Selected text

[Start]

Common Core itself was developed by Achieve, Inc., a private organization backed by National Governors Association (NGA) and Council of Chief State School Officers (CCSSO). NGA and CCSSO do not have legislative authority to develop national educational standards although the Obama administration supports the program through the Department of Education. To make matters worse, state legislatures and parents were not consulted during the evaluation of standards and costs of implementation.

  1. Failed approach in geometry rehashed

James Milgram, a mathematics professor at renowned Standford University, notes that the approach was tried in Russia decades ago but it failed miserably that authorities immediately ordered dropping it. Although this same geometry approach was found successful in Belgium, other major parts of the new math program were found to be unsuccessful elsewhere.

  1. Delayed algebra and delayed take-up of calculus

Delaying Algebra I to ninth grade not only delays the students’ grasp of concepts tackled in this particular course compared to many Asian countries but also hinders reaching calculus. Calculus is a very important foundational math subject in engineering, sciences, computer or IT, economics and business. As such, top-tier universities expect entrants to have a background in this subject. Even if students, particularly gifted ones, can pursue an accelerated math learning option, a very considerable portion of high school graduates do not have calculus background.

  1. Standards for non-selective colleges

In connection to number 2 and 3 above, a drafter of the standards named Jason Zimba admitted that the program is supposed to make students ready for non-selective college but not for four-year universities. Clearly, this has implications on the country’s future competitiveness and ability to produce high-quality and innovative technology and research.

  1. Lagging global standards

Professor Milgram notes that the program makes 8th graders delayed by two years compared to counterparts of high-achieving countries. Furthermore, a study conducted by Brookings Institution found that states that adhere less to Common Core standards in math score highest in standardized math tests.

[End]

[Records of locating words and elements]
[Start]

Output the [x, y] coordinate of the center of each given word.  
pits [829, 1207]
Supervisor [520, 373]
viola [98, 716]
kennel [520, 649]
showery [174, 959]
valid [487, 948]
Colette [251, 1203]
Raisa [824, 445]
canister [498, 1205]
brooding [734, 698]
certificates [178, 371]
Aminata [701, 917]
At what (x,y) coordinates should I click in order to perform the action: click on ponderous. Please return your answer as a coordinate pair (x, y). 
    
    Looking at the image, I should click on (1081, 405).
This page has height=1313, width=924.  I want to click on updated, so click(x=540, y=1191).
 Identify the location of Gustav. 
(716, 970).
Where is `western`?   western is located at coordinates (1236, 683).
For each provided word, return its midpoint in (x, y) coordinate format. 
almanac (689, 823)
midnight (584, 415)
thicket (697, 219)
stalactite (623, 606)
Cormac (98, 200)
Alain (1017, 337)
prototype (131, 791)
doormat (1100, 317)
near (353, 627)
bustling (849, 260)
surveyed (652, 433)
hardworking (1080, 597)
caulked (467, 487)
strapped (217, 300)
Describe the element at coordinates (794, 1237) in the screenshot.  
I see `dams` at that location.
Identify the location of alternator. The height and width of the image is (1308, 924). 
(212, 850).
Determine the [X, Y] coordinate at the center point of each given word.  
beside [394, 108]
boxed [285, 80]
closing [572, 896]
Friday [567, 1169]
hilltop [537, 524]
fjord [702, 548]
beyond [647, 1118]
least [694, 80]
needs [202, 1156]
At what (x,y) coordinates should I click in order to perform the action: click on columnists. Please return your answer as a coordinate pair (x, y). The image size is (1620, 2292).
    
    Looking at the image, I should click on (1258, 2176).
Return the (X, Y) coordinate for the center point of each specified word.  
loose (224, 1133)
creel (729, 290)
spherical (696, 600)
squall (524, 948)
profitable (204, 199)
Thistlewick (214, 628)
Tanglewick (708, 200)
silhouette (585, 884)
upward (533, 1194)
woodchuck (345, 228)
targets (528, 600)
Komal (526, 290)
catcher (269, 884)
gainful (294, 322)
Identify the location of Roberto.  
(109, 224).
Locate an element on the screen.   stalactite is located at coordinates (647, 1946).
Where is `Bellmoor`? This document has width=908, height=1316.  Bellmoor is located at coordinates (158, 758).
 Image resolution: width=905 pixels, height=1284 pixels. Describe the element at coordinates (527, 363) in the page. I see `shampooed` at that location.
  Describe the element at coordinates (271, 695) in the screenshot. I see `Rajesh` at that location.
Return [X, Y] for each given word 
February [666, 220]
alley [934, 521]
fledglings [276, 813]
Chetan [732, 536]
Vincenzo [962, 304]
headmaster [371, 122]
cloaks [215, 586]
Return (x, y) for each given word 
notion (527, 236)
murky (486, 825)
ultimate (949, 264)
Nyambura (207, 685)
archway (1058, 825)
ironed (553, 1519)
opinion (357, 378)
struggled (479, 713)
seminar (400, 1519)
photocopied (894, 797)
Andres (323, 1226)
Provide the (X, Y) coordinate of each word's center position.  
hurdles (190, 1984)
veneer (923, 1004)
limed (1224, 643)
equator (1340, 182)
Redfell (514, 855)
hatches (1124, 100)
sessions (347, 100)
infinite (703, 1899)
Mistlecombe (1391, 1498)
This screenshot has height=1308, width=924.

[End]

Given request 1
From the Common Core passage above, transcribe the words from "James Milgram, a" to "be unsuccessful elsewhere.".
Given request 2
List every field that the Common Core passage above names as one where calculus is a very important foundational math subject.

Expected answer 1
James Milgram, a mathematics professor at renowned Standford University, notes that the approach was tried in Russia decades ago but it failed miserably that authorities immediately ordered dropping it. Although this same geometry approach was found successful in Belgium, other major parts of the new math program were found to be unsuccessful elsewhere.

Expected answer 2
- Engineering
- Sciences
- Computer or IT
- Economics
- Business